In simple terms tyres need to deal with two types of force. The first being longitudinal forces (braking and acceleration) and the second lateral forces caused by cornering.
The cornering forces are analogous to the tension in a weighted string swung around your head and are resisting the tendency of the car to continue in a straight line.
The wheels on a car rotate easily in one direction (as they rotate on bearings) but provide high friction in any other direction (you can easily push a car forwards but not sideways).
I order to change the direction of a car you need to change its momentum and thus exert a force on it. This is achieved by turning the wheels so that you change their direction of free rotation relative to the direction of travel. This creates a reaction force at the contact surface between the tyre and the road which is transmitted via the side walls to the wheels, suspension and the main structure of the car.

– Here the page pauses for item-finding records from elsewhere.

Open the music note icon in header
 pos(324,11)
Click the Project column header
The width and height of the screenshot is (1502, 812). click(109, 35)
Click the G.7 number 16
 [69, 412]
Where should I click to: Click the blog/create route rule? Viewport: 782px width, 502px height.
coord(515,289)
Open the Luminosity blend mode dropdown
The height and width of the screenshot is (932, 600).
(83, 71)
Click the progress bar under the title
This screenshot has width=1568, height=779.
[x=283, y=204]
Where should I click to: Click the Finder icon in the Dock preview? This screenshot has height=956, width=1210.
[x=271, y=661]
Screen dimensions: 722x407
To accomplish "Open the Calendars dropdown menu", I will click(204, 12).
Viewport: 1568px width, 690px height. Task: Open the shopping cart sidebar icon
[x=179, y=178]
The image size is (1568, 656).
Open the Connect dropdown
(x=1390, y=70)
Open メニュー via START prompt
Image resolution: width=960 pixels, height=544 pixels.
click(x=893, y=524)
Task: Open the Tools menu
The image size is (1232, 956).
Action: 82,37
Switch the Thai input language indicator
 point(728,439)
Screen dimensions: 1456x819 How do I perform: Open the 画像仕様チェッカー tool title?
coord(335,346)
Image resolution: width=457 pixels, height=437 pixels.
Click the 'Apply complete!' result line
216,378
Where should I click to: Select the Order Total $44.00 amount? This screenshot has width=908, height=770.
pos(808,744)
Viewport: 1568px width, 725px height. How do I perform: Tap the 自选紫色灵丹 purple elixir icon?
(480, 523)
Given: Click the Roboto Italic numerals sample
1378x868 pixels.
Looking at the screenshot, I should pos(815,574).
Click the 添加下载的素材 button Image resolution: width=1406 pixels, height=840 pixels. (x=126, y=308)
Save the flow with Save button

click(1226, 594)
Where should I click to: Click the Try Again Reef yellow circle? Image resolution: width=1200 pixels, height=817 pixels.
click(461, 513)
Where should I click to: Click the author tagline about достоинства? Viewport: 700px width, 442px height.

The total force that a tyre can support is limited and is a combination of the lateral and longitudinal forces acting on it so if you are braking or accelerating you are 'using up' some of the total friction available.
SO once a tyre begins to slip there is suddenly much less difference in friction between rolling and sliding.
Clearly once a wheel is actually spinning it has gone beyond this limit. In the case of rubber tyres the coefficient of sliding friction is much less than that of static (rolling) friction.
If you spin the wheels when accelerating in a straight line you lose traction but not much else happens, however there is very little resistance to any lateral forces and so the spinning wheel can very easily slide.
If the rear wheels break traction then overseer occurs and the rear wheels will slide away from the centre of the radius of the turn (towards the outside of the corner.) If not corrected immediately this can lead to a complete loss of control and a spin.
If the front wheel lose traction the understeer occurs, the turning effect of the front wheels will be greatly reduced causing the car to continue straight on or at least follow a much larger radius turn than intended.
To put it another way once the wheels begin to slide and thus reduce the friction to the road surface you no longer have any effective way of changing the momentum of the car. The crucial thing is that the coefficient of sliding friction of a tyre is much less than the coefficient of static friction.